Assignment: Only the number is needed: how many lines in the entries below contain the string "with"?
[[ The input, beginning ]]
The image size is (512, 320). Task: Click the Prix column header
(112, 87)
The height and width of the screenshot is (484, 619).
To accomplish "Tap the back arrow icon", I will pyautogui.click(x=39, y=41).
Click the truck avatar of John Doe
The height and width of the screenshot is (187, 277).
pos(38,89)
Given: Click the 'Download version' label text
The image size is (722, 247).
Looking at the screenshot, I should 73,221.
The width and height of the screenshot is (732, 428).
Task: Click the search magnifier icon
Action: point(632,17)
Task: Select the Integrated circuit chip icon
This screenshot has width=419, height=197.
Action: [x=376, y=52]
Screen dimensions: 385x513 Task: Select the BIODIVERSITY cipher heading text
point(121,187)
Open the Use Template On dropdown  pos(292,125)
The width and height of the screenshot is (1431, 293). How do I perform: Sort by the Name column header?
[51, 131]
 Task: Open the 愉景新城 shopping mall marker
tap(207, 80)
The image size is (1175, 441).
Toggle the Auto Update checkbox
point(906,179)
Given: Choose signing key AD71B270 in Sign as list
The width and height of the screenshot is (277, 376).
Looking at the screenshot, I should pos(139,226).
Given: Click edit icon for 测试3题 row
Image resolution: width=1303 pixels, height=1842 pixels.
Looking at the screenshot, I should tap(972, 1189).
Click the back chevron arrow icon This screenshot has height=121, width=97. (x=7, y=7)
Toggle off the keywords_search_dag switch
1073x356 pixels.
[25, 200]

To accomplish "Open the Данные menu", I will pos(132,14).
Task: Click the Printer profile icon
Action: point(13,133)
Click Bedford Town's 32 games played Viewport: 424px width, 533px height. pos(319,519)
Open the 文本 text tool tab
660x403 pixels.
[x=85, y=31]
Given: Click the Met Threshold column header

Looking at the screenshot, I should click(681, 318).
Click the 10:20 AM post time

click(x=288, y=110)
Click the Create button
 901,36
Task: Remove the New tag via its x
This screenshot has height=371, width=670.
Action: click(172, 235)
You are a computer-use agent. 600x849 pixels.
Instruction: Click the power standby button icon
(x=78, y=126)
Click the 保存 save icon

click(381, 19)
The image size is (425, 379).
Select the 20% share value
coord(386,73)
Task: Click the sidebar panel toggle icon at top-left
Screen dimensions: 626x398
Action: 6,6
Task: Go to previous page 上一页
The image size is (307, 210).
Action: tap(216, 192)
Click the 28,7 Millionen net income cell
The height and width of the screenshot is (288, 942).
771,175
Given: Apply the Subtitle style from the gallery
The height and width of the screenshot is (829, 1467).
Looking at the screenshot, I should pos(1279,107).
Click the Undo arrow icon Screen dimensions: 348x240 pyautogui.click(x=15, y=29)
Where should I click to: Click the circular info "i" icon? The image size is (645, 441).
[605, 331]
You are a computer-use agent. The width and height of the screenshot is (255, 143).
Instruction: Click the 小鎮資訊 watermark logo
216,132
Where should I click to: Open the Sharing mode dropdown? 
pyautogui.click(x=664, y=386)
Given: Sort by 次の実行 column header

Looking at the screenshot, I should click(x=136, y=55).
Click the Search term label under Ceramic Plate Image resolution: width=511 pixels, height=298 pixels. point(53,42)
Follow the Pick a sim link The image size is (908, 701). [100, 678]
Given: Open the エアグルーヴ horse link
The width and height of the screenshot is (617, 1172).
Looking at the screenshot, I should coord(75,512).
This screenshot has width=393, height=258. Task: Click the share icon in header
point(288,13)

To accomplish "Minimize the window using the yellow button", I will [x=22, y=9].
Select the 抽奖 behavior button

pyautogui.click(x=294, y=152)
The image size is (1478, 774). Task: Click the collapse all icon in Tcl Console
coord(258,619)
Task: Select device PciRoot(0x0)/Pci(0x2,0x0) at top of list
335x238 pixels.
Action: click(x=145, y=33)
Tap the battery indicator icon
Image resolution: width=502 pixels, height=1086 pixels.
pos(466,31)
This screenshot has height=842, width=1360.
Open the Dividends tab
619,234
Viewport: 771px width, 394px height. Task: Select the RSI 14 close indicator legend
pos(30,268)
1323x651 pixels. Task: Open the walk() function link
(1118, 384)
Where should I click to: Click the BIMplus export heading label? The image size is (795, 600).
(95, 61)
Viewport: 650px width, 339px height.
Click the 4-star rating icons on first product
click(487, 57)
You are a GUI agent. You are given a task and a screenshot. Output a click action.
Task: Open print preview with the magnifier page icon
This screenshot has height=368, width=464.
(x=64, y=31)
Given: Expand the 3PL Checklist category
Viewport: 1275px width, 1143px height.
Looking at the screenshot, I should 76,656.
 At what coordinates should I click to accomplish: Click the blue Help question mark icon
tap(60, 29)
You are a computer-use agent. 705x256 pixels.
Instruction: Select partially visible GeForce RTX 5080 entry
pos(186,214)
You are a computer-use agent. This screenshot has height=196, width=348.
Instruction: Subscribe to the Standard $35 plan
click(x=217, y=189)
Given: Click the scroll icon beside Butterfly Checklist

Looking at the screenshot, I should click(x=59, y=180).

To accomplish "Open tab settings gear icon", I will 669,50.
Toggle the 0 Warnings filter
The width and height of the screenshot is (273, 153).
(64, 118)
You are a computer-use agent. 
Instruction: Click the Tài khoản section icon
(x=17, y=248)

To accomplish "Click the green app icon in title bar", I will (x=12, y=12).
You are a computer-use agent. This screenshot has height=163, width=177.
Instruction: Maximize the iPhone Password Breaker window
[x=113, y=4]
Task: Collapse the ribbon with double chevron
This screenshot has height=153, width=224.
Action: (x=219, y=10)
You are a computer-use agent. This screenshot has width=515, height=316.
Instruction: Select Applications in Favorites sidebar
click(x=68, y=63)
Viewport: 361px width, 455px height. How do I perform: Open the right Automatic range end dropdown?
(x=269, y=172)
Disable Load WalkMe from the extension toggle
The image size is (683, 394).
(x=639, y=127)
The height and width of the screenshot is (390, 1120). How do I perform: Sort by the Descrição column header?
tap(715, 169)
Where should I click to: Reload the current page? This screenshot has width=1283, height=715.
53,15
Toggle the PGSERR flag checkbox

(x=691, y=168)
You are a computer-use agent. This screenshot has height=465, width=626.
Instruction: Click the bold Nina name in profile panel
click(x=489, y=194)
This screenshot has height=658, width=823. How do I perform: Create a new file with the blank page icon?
[[ The input, end ]]
Answer box: 3